Sébastien Lecornu a été nommé Premier ministre de la France le 9 septembre 2025, succédant à François Bayrou après sa démission provoquée par une motion de défiance parlementaire. Cette nomination a eu lieu quelques heures après la démission du gouvernement, illustrant la nécessité d’une rapidité d’action en période de crise politique, rapporte TopTribune.
Le budget en priorité
Contrairement à Michel Barnier, qui avait pris 17 jours pour nommer son gouvernement l’an dernier, Lecornu n’a pas encore annoncé son cabinet, un silence qui interpelle. Alors qu’aucune date n’est fixée pour cette annonce, l’ancien ministre des Armées semble concentré sur la préparation du budget 2026, crucial pour sa survie politique. Erwan Balanant, député du MoDem, souligne que le président de la République a privilégié une nomination rapide pour engager des négociations sur les mesures budgétaires.
Bien que discret depuis son arrivée à Matignon, Lecornu se montre actif dans des consultations avec des responsables de partis, des élus locaux et des syndicats, qu’il rencontrera de nouveau ce mercredi. Selon Prisca Thevenot, députée des Hauts-de-Seine, cette période de silence est essentielle pour établir une méthode de gouvernance innovante, précisant que présenter rapidement un budget prématuré serait contre-productif. Le temps pour la concertation est donc une priorité manifeste.
Ne crisper personne
Selon la Constitution française, il n’y a pas de limite de temps pour former un gouvernement, mais le calendrier s’avère pressant pour le budget 2026. Le projet de loi de finances doit être soumis « au plus tard le premier mardi d’octobre », soit le 7 octobre, et voté avant la fin de l’année. Bien qu’un gouvernement démissionnaire puisse théoriquement poursuivre ses activités législatives, il serait sans précédent qu’un président présente un budget sans ministre des Finances pour le soutenir.
Lecornu ambitionne donc de « bâtir les accords indispensables » avant de finaliser son équipe, selon des sources proches de l’AFP. Il souhaite définir le contenu des négociations avant de s’attarder sur la nomination des membres de son cabinet, là encore peut-être pour ne pas provoquer des tensions inutiles avec l’opposition sur des noms de ministres qui pourraient compliquer des discussions budgétaires déjà difficiles. L’opinion publique semblerait peu préoccupée par cette attente, les électeurs ne faisant pas pression concernant ce cabinet au sein de leurs circonscriptions.

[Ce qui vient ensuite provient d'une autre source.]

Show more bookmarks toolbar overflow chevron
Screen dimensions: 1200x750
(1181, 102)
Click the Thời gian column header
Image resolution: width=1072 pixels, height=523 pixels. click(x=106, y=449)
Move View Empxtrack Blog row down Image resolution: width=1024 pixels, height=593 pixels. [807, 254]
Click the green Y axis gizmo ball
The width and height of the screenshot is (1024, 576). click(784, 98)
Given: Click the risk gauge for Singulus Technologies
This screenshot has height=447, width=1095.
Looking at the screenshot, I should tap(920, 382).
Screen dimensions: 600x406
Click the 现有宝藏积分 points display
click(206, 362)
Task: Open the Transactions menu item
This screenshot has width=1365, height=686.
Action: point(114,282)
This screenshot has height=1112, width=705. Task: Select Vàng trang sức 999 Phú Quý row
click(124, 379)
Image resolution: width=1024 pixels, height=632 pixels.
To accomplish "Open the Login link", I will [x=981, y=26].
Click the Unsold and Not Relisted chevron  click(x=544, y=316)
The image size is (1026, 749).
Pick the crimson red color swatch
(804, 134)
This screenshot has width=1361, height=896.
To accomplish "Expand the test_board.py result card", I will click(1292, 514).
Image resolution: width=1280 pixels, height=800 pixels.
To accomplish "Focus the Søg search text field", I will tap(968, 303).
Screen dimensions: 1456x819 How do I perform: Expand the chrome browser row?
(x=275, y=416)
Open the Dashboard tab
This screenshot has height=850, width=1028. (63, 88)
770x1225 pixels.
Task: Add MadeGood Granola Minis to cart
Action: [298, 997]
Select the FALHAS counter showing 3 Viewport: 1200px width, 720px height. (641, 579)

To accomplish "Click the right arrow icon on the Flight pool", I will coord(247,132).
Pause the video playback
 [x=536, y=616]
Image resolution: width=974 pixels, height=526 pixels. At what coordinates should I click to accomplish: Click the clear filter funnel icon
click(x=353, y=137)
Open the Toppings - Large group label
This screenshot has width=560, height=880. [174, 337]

Cette attitude pourrait témoigner d’une certaine accoutumance à un gouvernement démissionnaire, suite au flottement observé durant l’été olympique de 2024. Erwan Balanant s’amuse même à suggérer que la maturité politique de la population pourrait croître face à cette situation. De plus, il reste incertain que les différences entre les gouvernements Barnier et Bayrou soient suffisamment marquées pour susciter un grand intérêt. Le désir de nombreux candidats à entrer dans ce nouveau gouvernement semble également en déclin.